[Supplied data Boundary: Start]

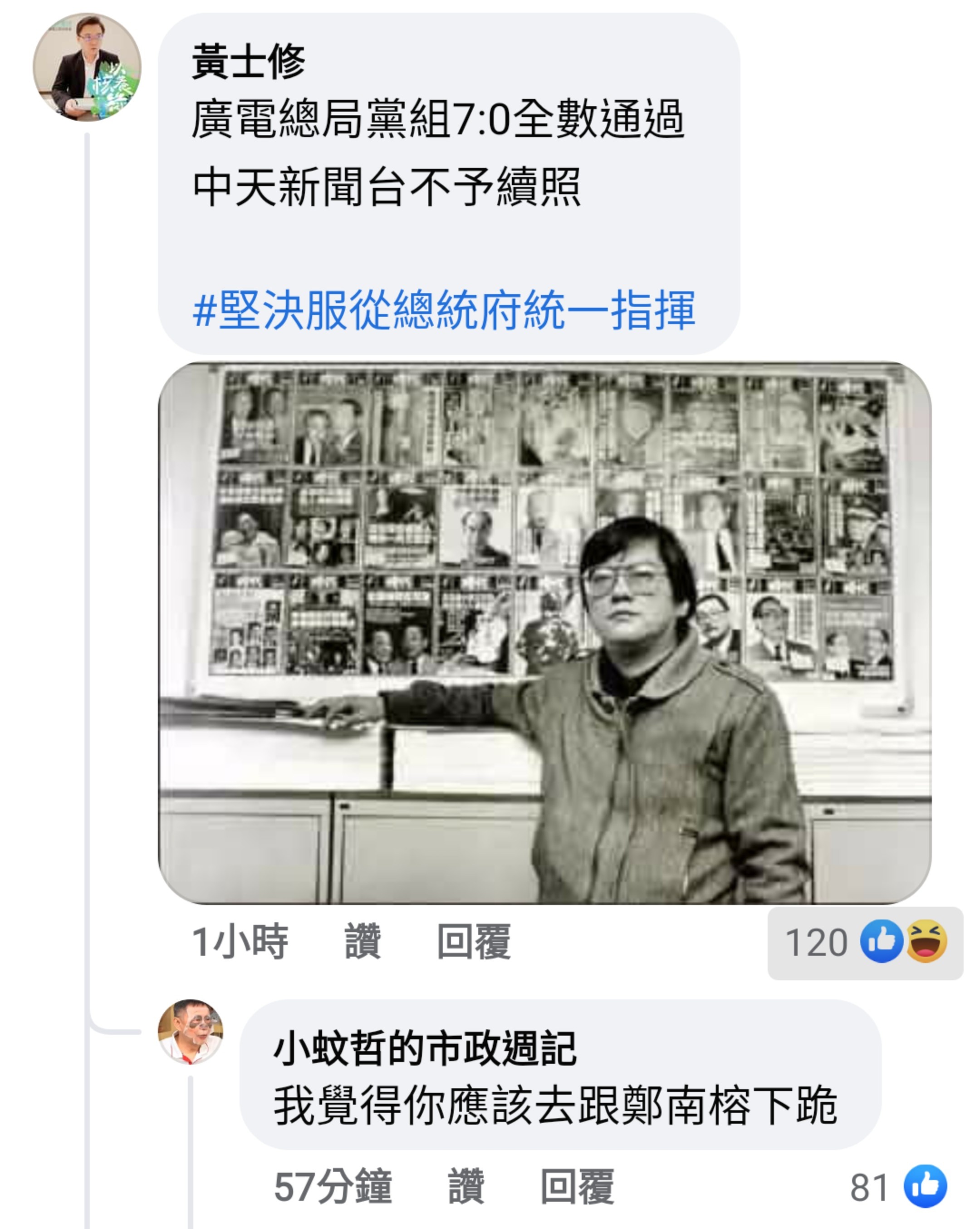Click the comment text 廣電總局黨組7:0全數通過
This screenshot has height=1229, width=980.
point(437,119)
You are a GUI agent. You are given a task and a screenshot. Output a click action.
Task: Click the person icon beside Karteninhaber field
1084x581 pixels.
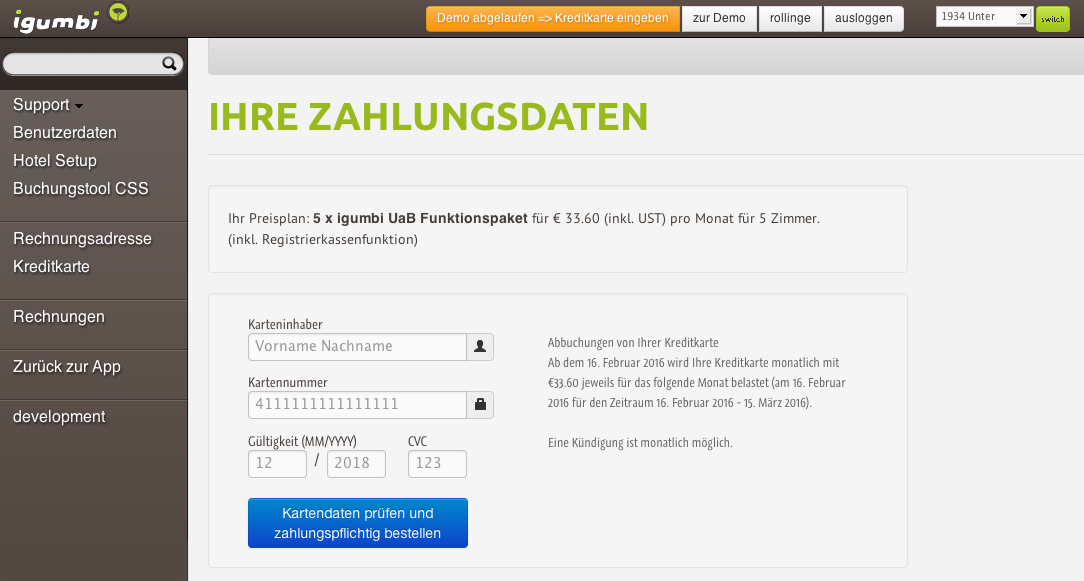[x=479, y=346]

[Supplied data Boundary: End]
[Supplied data Boundary: Start]

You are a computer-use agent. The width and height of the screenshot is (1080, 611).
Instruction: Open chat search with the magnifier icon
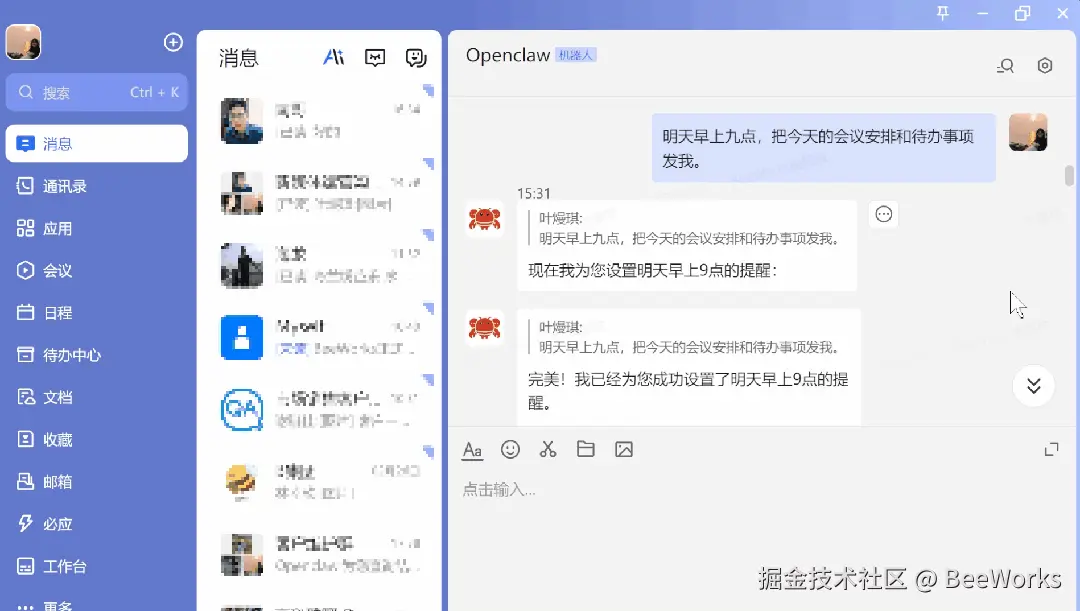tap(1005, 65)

[Supplied data Boundary: End]

Each line of the entries that contains the word "agent" should be listed.

** Task output **
You are a GUI agent. You are given a task and a screenshot. Output a click action.
You are a computer-use agent. The width and height of the screenshot is (1080, 611).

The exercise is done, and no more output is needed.